Background technology
China's rosin aboundresources, the turps YO is huge, and one of its maximum purposes is to produce spices level Terpineol 350, and Terpineol 350 is called terpinol again, is divided into spices level Terpineol 350 and pharmaceutical grade Terpineol 350, is colourless viscous liquid.Terpineol 350 has persistent Syringa oblata Lindl. gas, and has the smell of the trees and the fragrance of a flower, is widely used in industries such as spices, printing, daily use chemicals, agricultural chemicals, ore dressing.At present; Terpineol 350 production mainly divides single stage method and two kinds of technologies of two step method, and wherein single stage method is the synthetic Terpineol 350 of turps Direct Water under an acidic catalyst effect, and this method is with short production cycle; But the Terpineol 350 yield is lower, by product is many, purity and fragrance are relatively poor, and product is mainly as No. two ore dressing oil; Two-step approach is that turps at first generates Terpine hydrate under sulfuric acid catalysis, get Terpineol 350 through dilute sulphuric acid dehydration, neutralization, fractionation again, but this method production cycle is long, and its product purity is high than single stage method, and by product is few than single stage method.

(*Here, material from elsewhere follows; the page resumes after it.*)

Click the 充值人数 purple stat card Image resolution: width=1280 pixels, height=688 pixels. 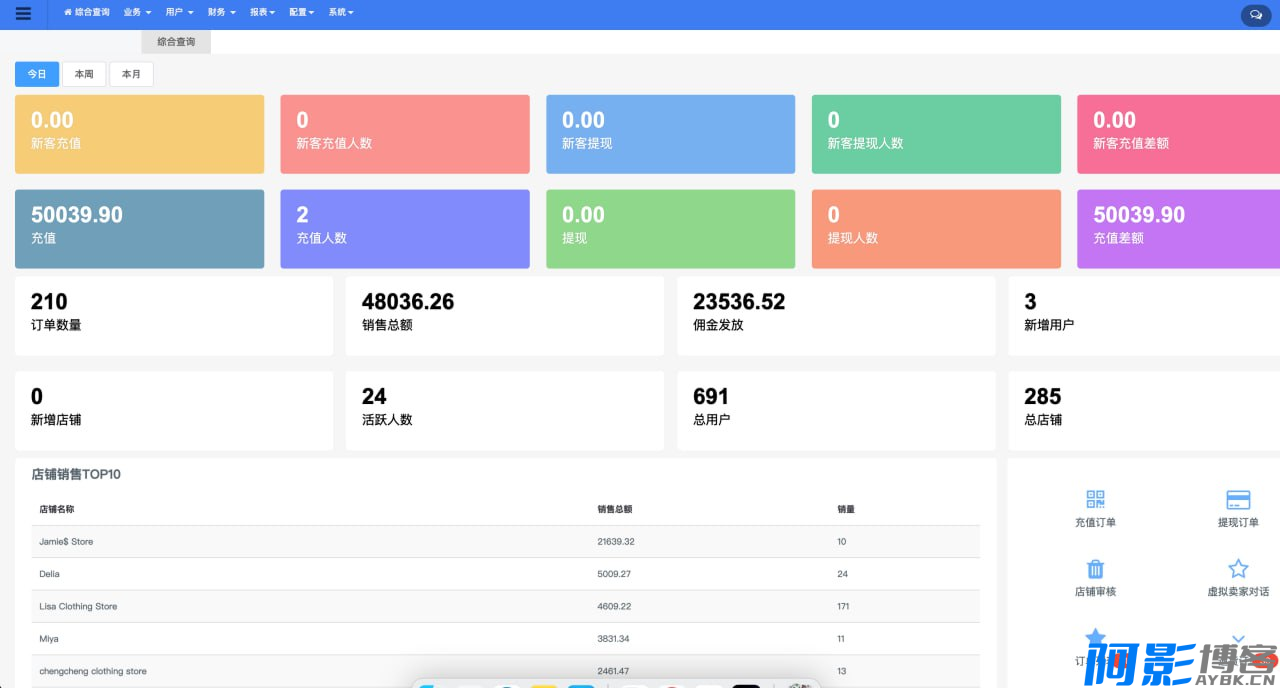click(404, 229)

Because it is more and more urgent to environmental protection requirement now; Therefore; Present focus is to improve productive rate, reduce cost, simplify technical process, reducing on the target basis of energy consumption and waste water, paying attention to environment protection, makes the novel process that conforms with the era development requirement realize industriallization as early as possible.
Summary of the invention
The present invention proposes the method for the auxiliary synthetic Terpineol 350 of a kind of UW, through preferred suitable UW parameter, utilizes hyperacoustic cavitation; Strengthen emulsifying effectiveness; Improve hydration and dehydration reaction speed and selectivity, and strengthen neutralization washing usefulness, reduce bath water.Compare with former technology, improved the product yield, it is high that fragrance is stablized purity, reduced the generation and the discharging, energy-saving and cost-reducing of waste water, reduced production cost.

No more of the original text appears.